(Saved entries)
⁂

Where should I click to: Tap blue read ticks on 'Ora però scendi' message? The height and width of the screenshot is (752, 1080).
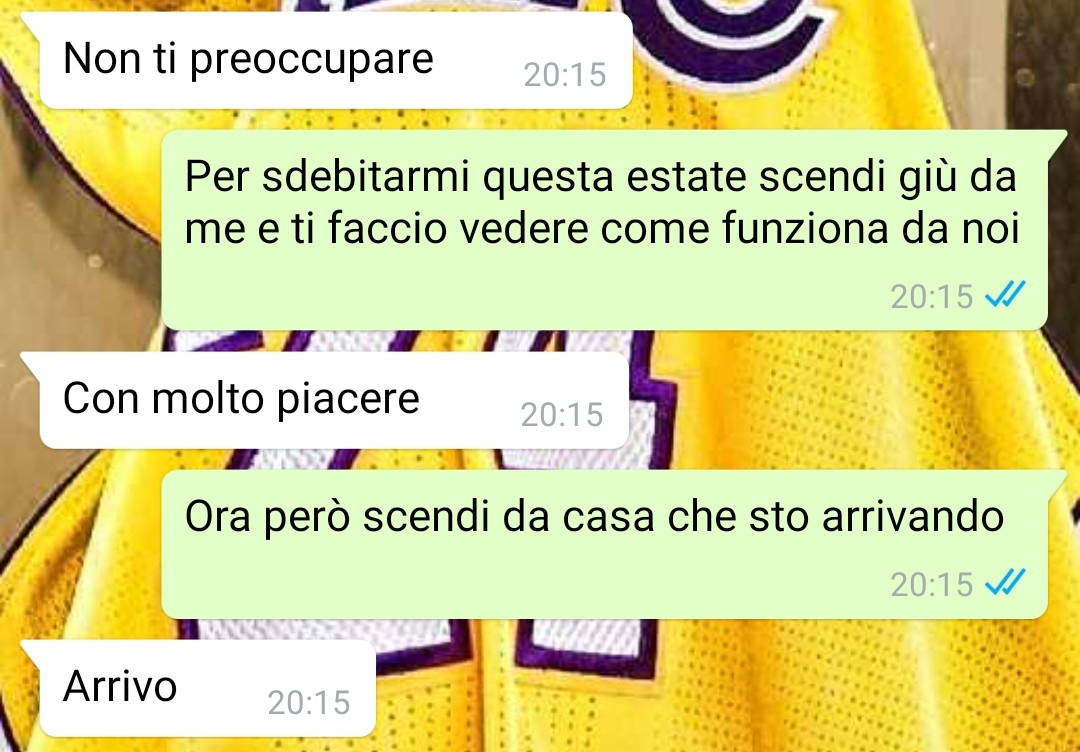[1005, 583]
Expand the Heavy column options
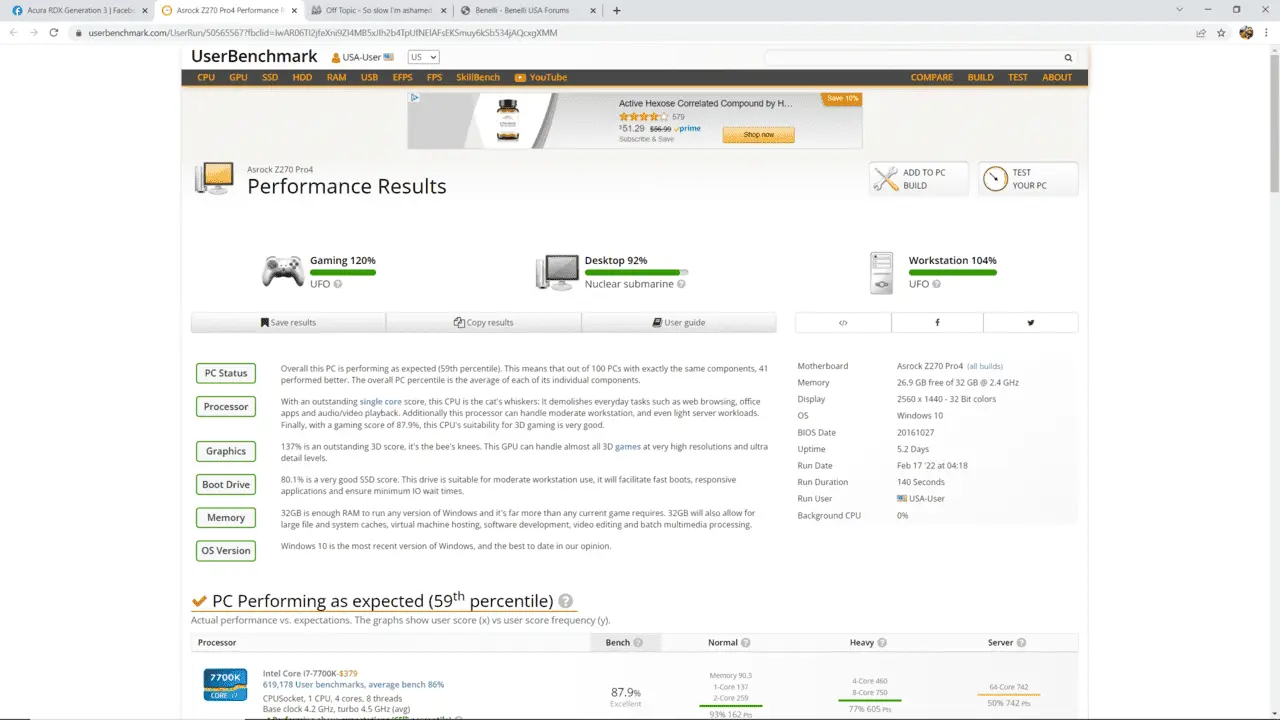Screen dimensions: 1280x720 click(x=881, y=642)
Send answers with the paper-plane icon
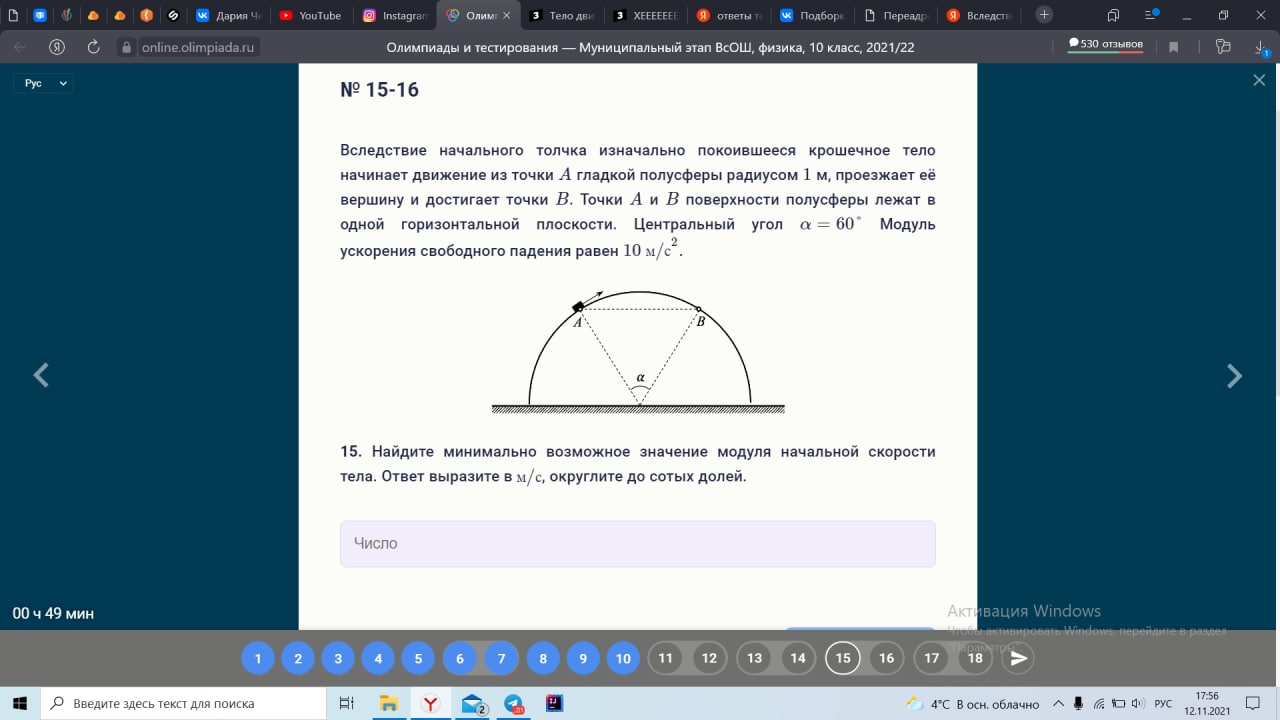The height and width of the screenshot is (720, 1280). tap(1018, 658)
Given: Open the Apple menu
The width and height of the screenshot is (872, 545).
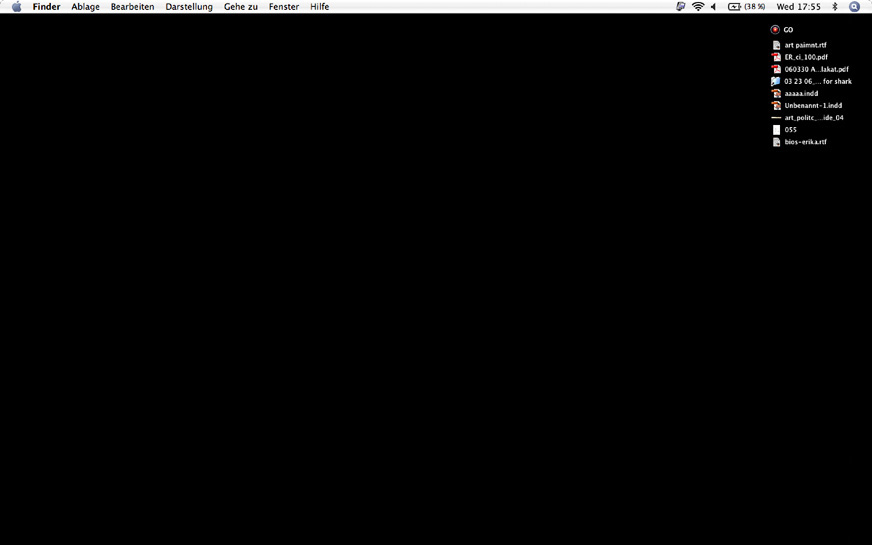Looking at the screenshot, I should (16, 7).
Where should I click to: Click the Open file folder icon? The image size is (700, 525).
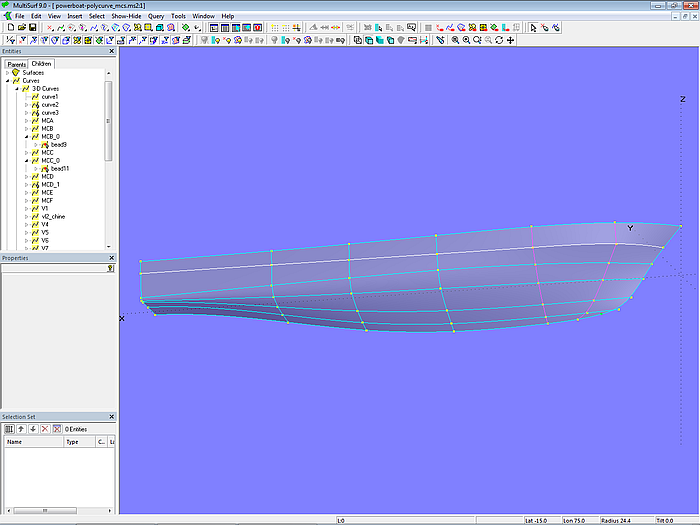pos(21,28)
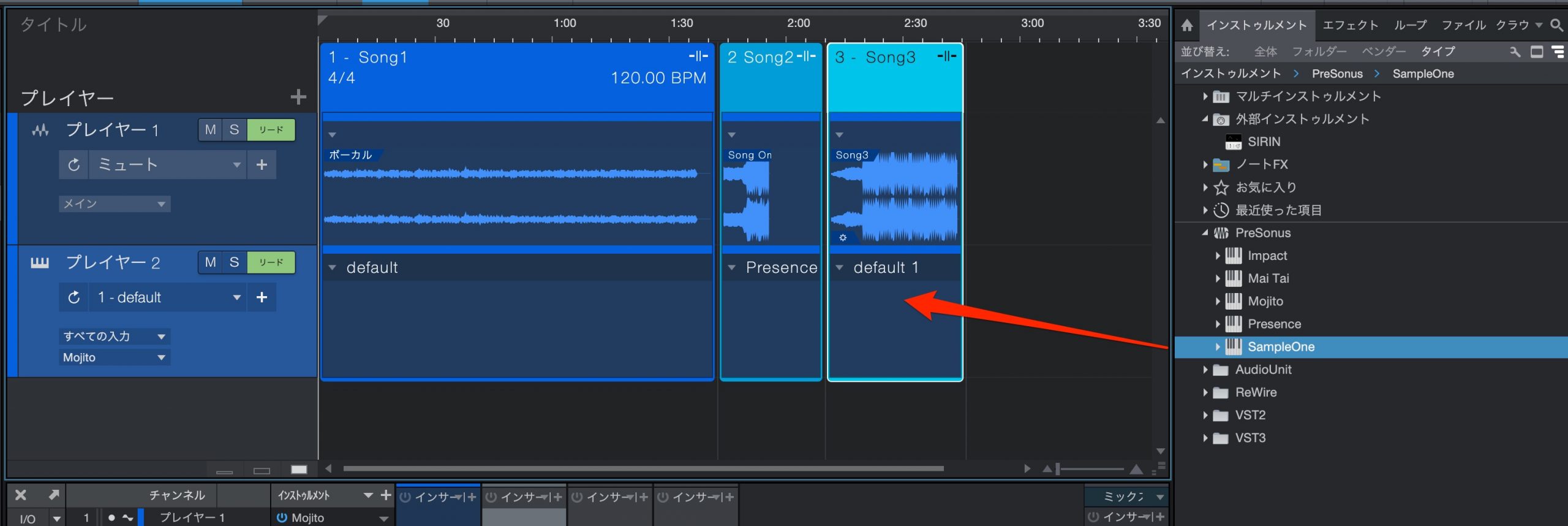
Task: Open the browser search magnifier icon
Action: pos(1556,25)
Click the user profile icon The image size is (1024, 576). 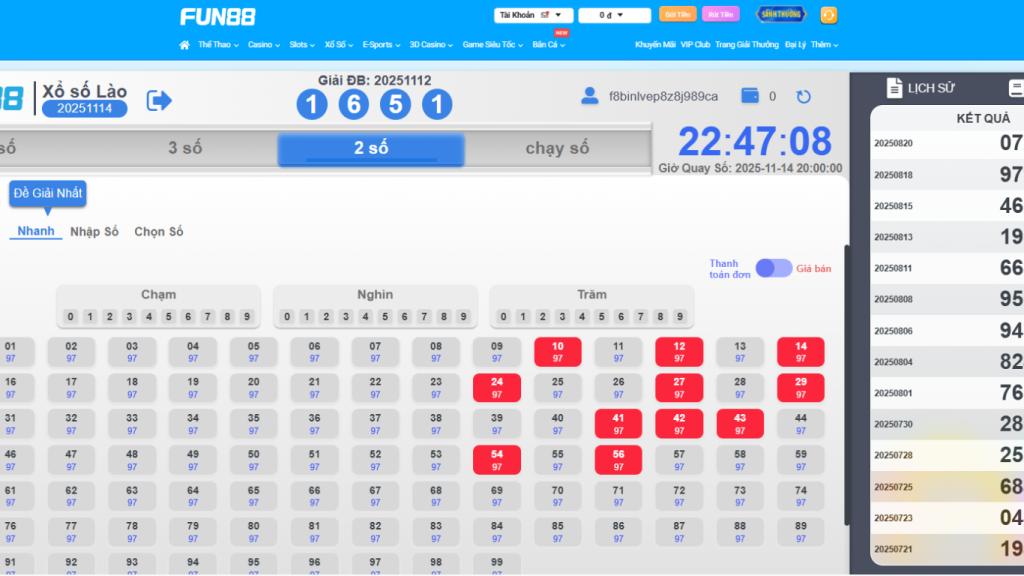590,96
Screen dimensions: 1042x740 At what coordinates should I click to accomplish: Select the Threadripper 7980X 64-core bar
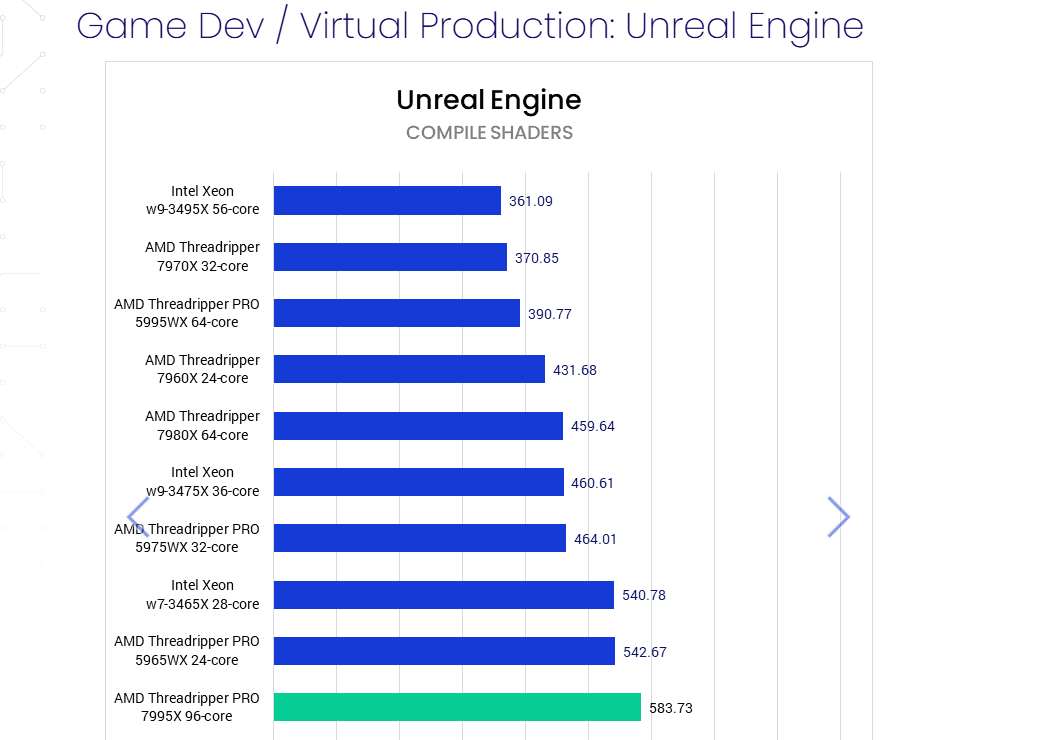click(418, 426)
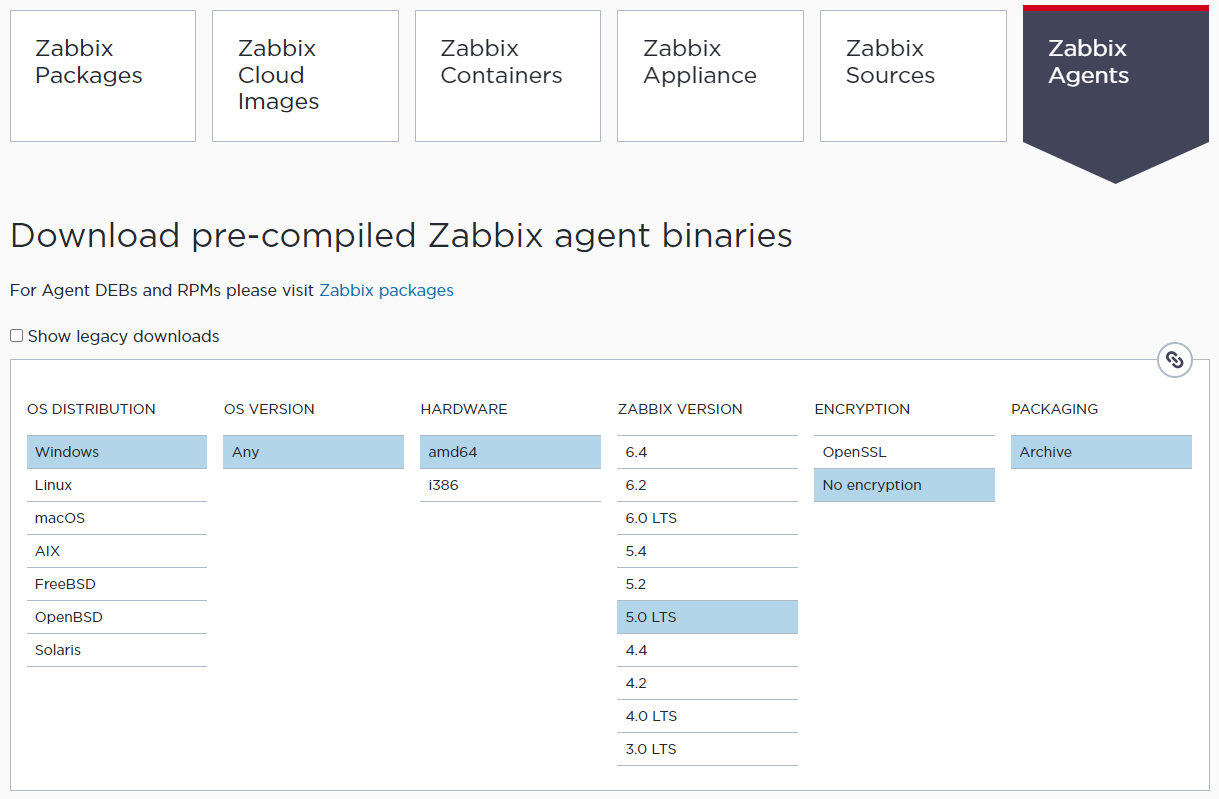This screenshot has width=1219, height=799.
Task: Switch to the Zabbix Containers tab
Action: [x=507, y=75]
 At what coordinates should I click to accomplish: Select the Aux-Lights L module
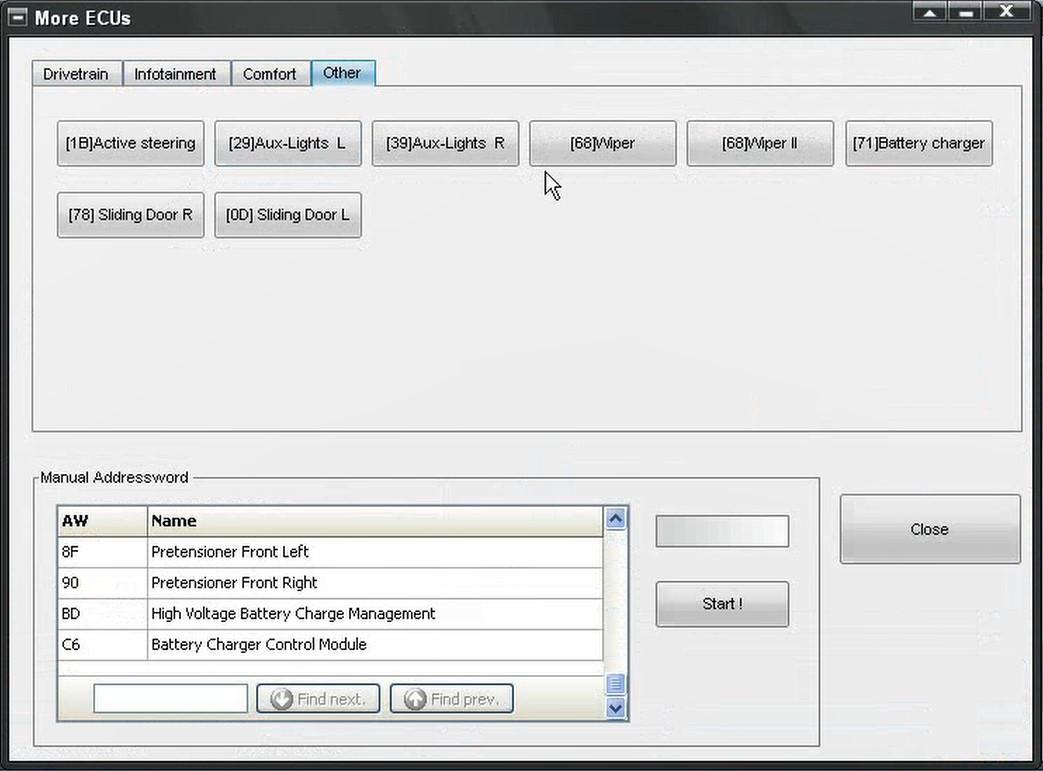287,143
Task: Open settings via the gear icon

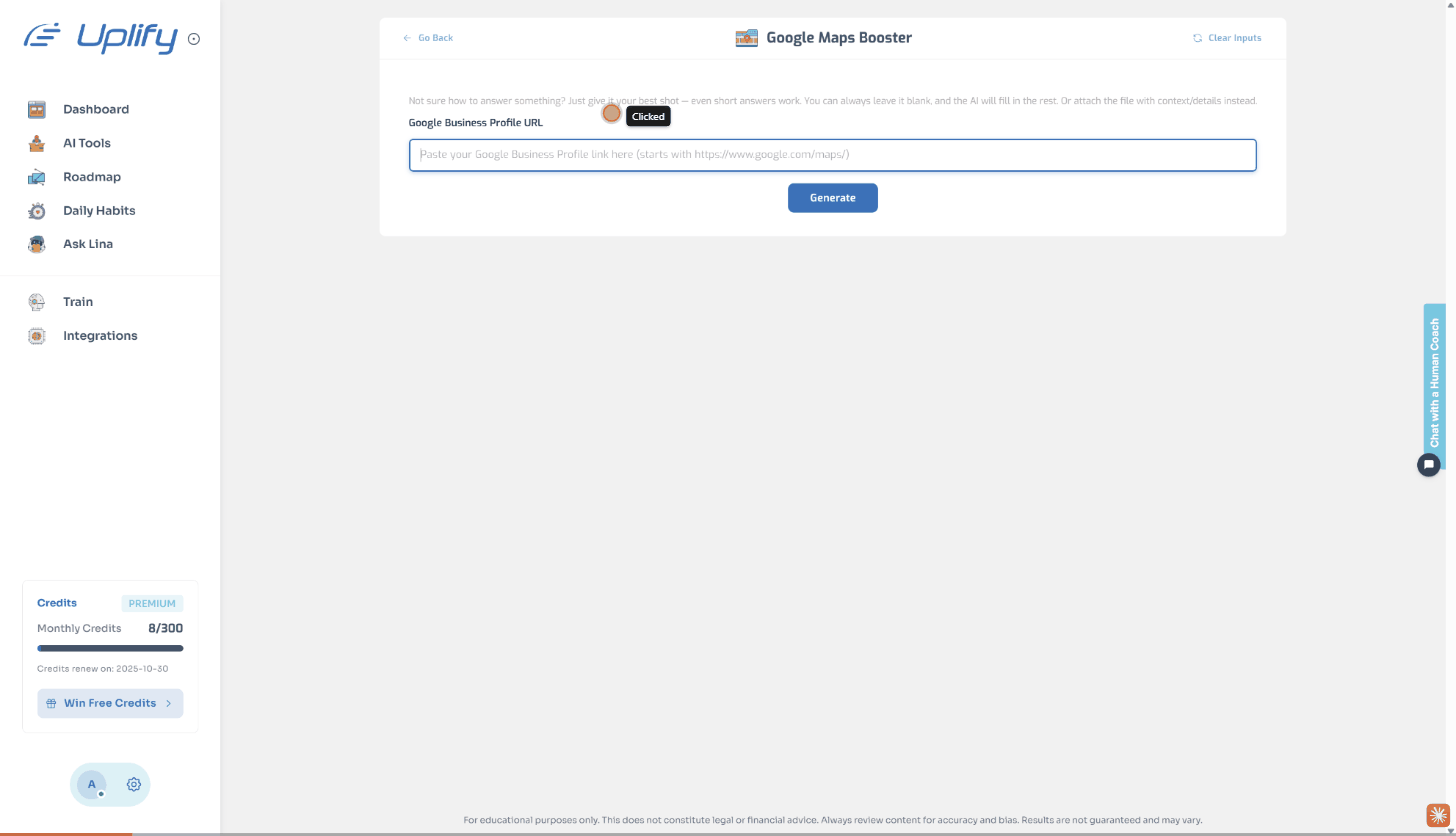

⁂

THE PROBLEM:
Although the records above contain pictures, the copy should hold only the lines from their start through the line containing "Given: Open the Apple menu", each exactly as written, and none of the pictures.

RESPONSE BOX:
Where should I click to: Tap blue read ticks on 'Ora però scendi' message? The height and width of the screenshot is (752, 1080).
[1005, 583]
Expand the Heavy column options
Screen dimensions: 1280x720 click(x=881, y=642)
Send answers with the paper-plane icon
The height and width of the screenshot is (720, 1280). tap(1018, 658)
Given: Open the Apple menu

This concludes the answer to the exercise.